Ассовум, не сердись на меня, с мягким трепетом возразила Алапага. Не забудь, что жизнь очень коротка и что самое счастливое, самое радостное будущее ожидает меня. Ты ведь не знаешь, мой дорогой супруг, до какой степени прекрасно и величественно небо, по рассказам бледного человека. Неужели ты захочешь лишить меня этой прекрасной жизни, которая ожидает меня? Ведь моя вера в эту святую блаженную жизнь нисколько не препятствует мне оказывать должный почет тебе, моему супругу и повелителю, зачем же ты хочешь лишить меня ее?
Я, конечно, не стану мешать, печально сказал Ассовум. Пусть Алапага поклоняется богу белых, если ей это более приятно!
А разве ты окончательно отказываешься послушать того бледного человека? Ведь его устами говорит сам Бог!
Ассовум хотел было что-то возразить на это, но раздумал и лишь сказал:
Алапага должна не только молиться, но и есть. Недалеко отсюда, на берегу реки, стоит заброшенная хижина. Мы снесем туда оленя, и Алапага приготовит его нам на ужин. Там изгнанник вождь укроется с ней от дождя, ветра и ночных туманов, и утром Алапага будет недалеко от фермы, где бледнолицый проповедник обещал говорить ей о боге белых.
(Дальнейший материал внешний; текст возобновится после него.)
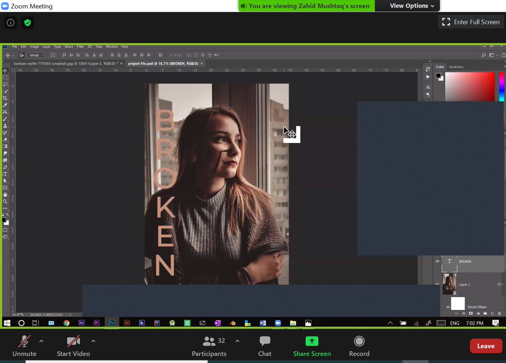The image size is (506, 363).
Task: Click Enter Full Screen
Action: pos(471,22)
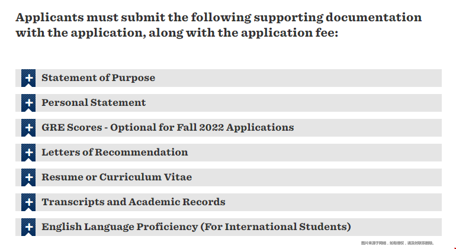Tap the plus icon beside Transcripts and Academic Records
The image size is (456, 249).
28,202
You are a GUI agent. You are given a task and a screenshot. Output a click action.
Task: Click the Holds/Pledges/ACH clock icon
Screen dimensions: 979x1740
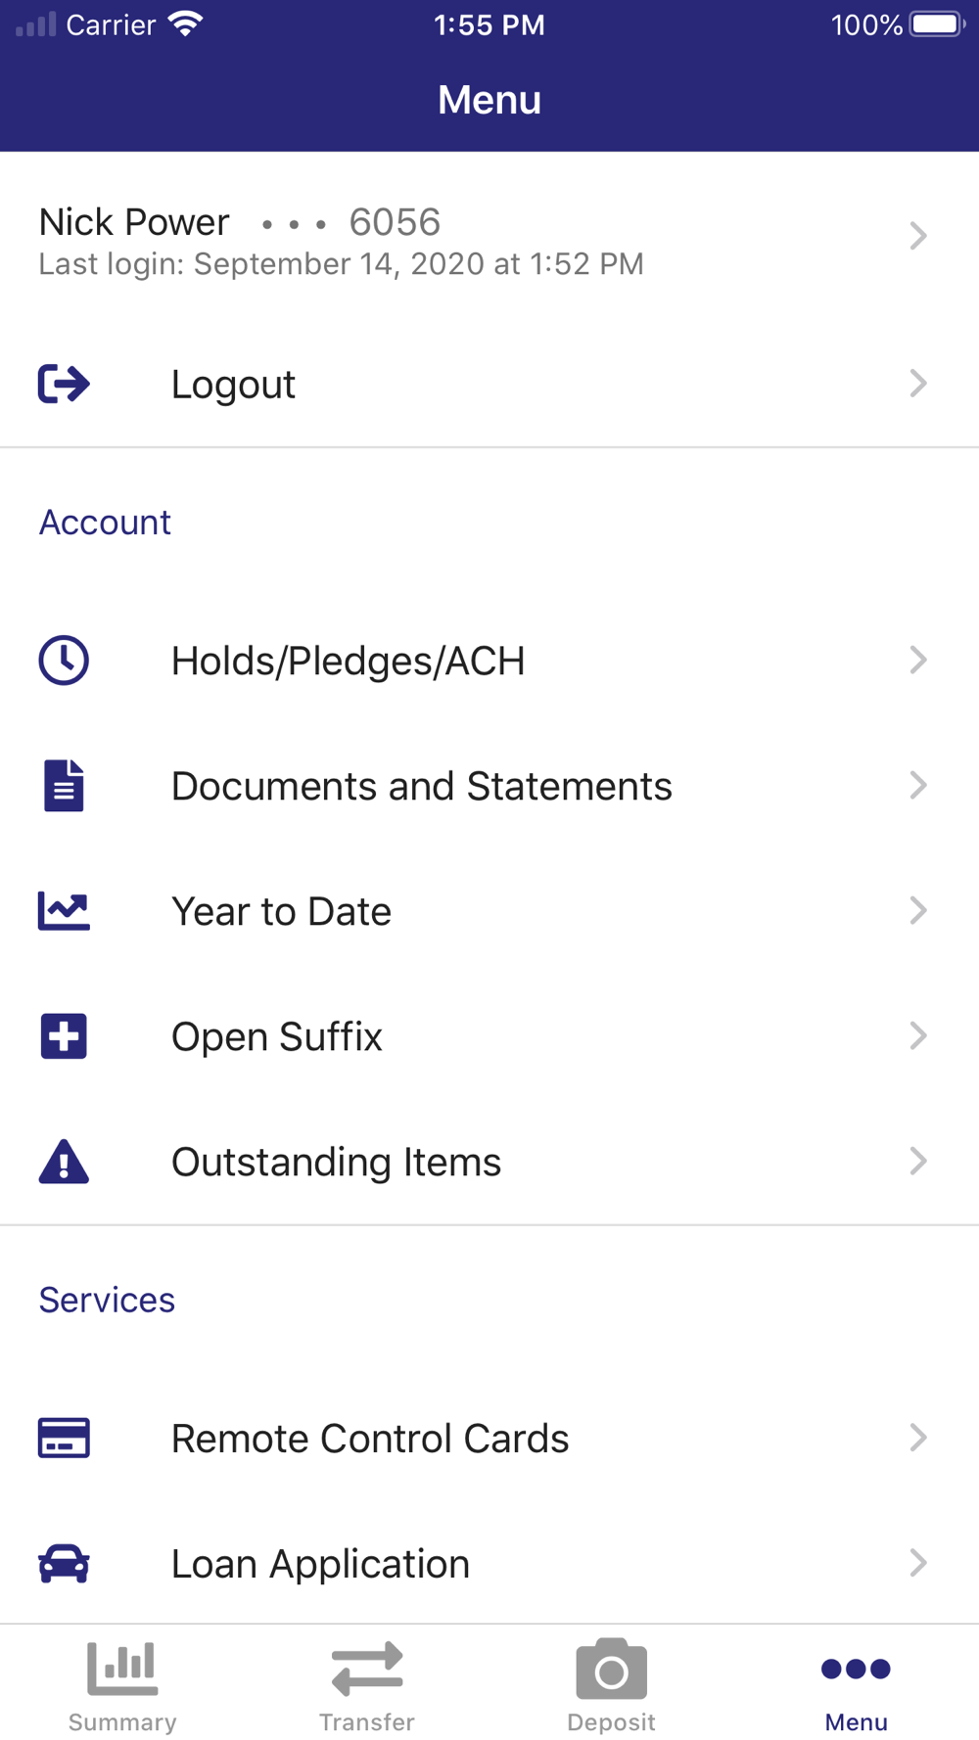point(64,661)
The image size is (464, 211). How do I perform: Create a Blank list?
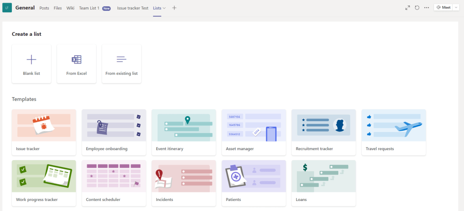point(31,64)
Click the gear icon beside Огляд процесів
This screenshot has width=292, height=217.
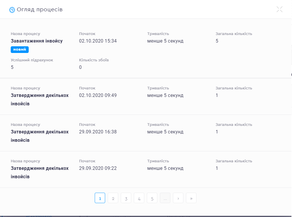pyautogui.click(x=12, y=10)
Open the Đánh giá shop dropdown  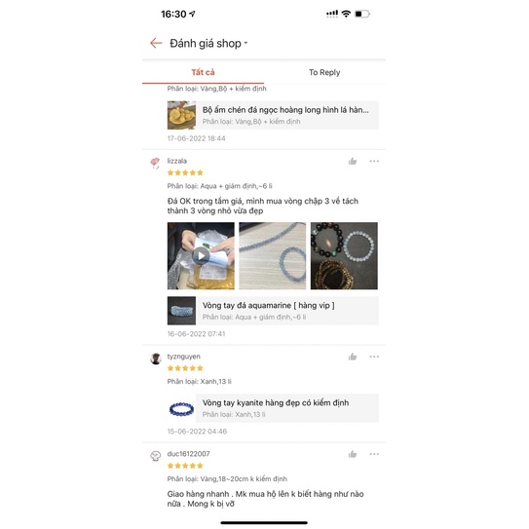208,43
А что намерен делать Ассовум?
Ассовум обещал больному другу отыскать его племянника, и сдержит свое слово. Белые распускают теперь оскорбительные слухи про своего брата и делают это потому, что не слышат шума его шагов около себя. Обвиняемый в гнусных преступлениях теперь далеко отсюда. Лишь только он возвратится, его клеветники должны будут замолчать и даже не осмелятся смотреть ему в глаза!
Но ведь этот человек виноват!
О, я знаю, кто отравил этим ядом твою душу! Проповедник наговорил Алапаге глупостей, и она верит ему.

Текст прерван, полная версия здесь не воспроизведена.